*Input data*.
_ _ _ _ _

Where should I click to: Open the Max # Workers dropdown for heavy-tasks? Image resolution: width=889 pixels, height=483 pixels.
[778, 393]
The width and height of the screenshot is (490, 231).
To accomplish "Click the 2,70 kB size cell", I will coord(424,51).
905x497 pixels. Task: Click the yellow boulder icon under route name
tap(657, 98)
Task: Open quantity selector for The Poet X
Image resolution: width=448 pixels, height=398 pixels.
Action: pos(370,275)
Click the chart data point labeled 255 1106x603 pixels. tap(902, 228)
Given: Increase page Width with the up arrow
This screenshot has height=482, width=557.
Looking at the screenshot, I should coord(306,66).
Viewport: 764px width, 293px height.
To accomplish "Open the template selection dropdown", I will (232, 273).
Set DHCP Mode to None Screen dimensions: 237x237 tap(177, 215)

_ _ _ _ _

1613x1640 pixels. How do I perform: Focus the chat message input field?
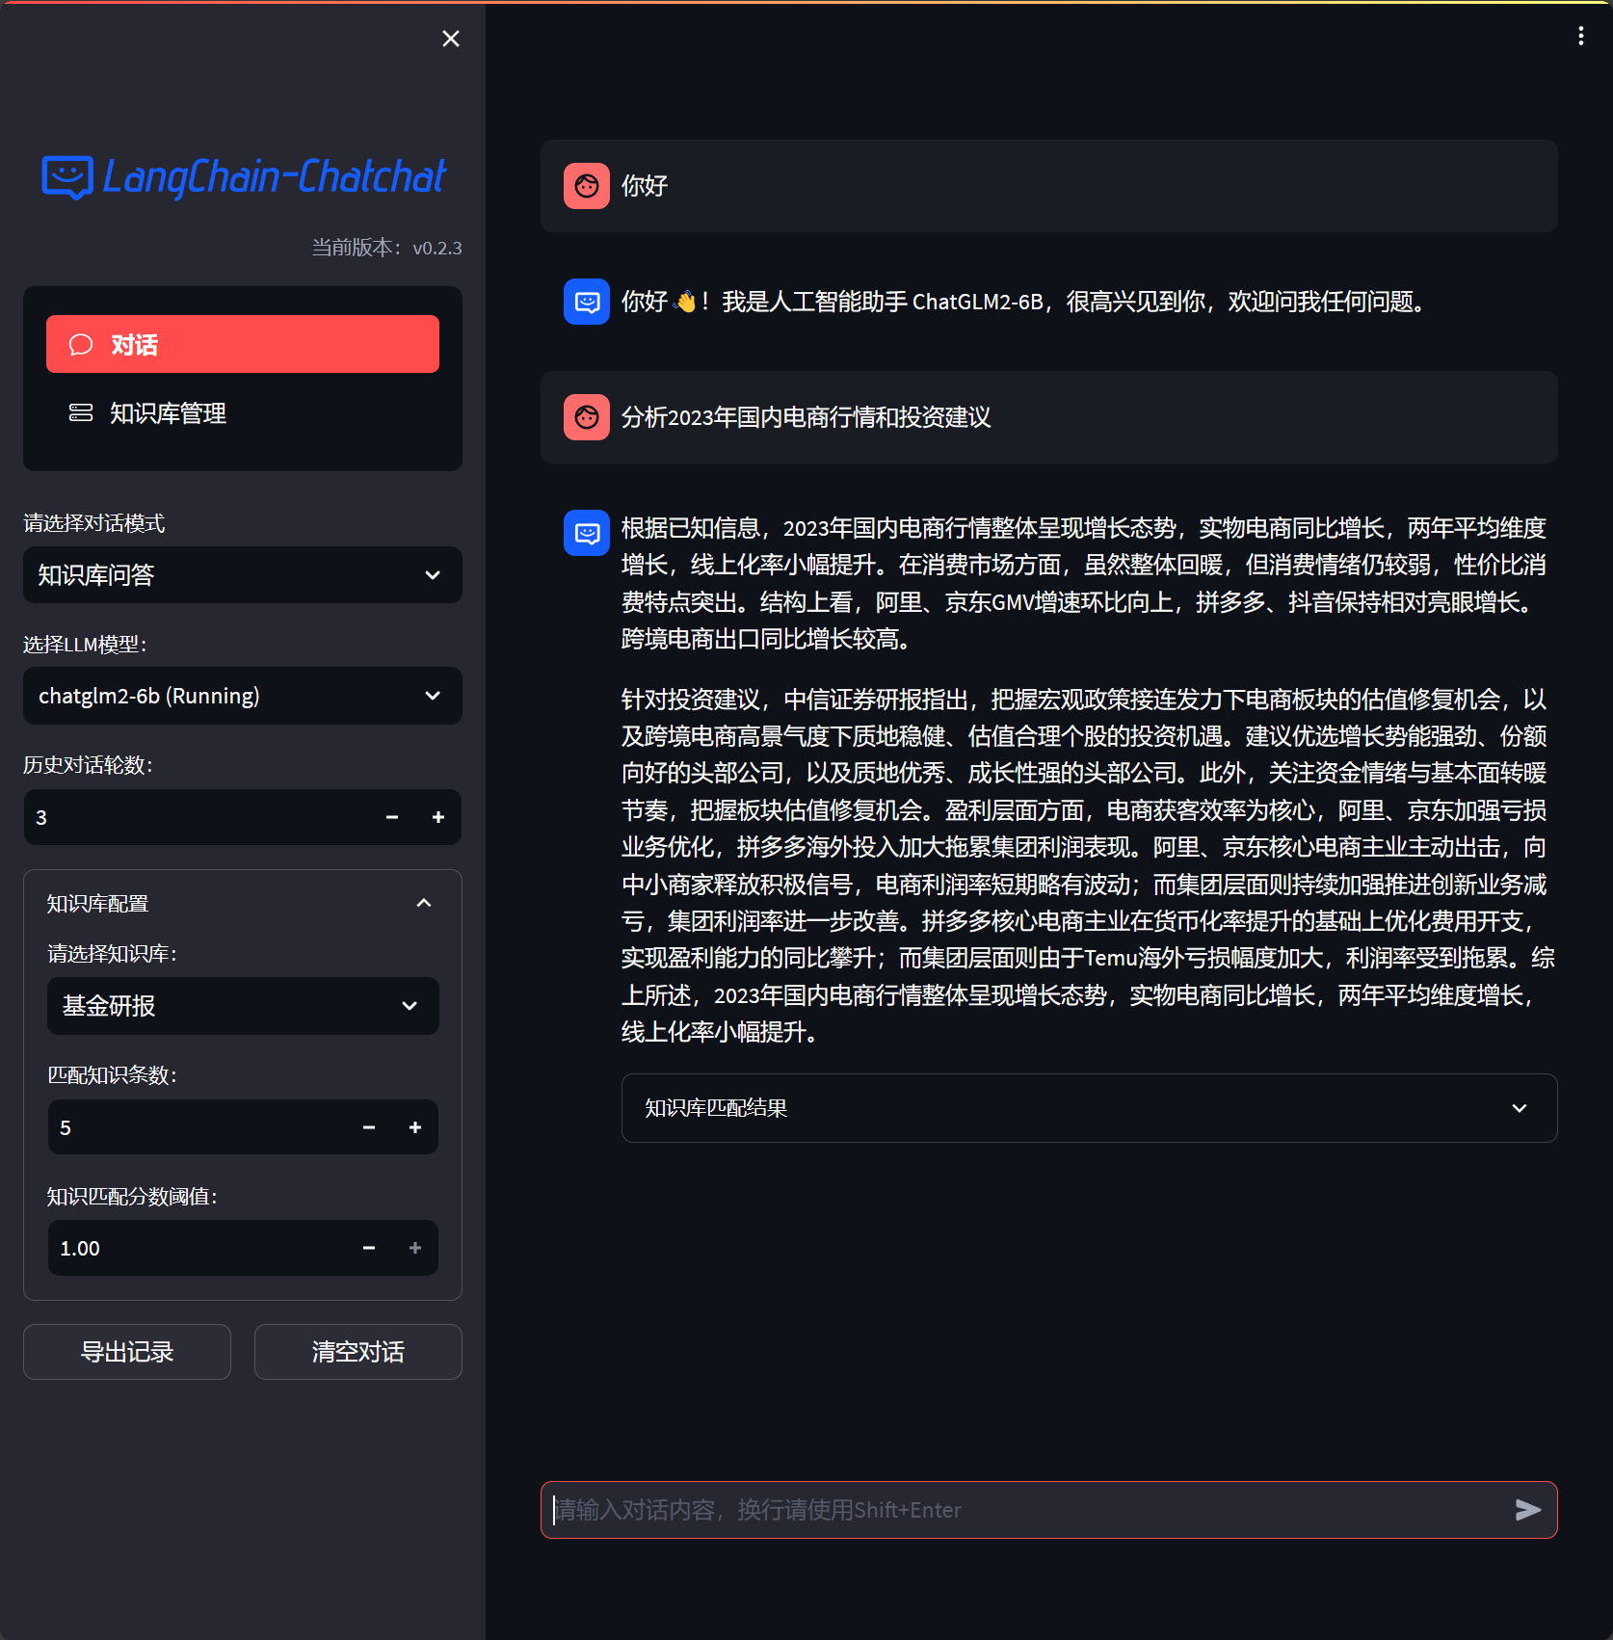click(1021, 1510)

_ _ _ _ _

*Task brief*.
All lines above from the one with "Viewport: 764px width, 293px height." to the one with "Set DHCP Mode", inclusive, should be copied exactly, and no other lines.

*Response*.
Viewport: 764px width, 293px height.
To accomplish "Open the template selection dropdown", I will (232, 273).
Set DHCP Mode to None Screen dimensions: 237x237 tap(177, 215)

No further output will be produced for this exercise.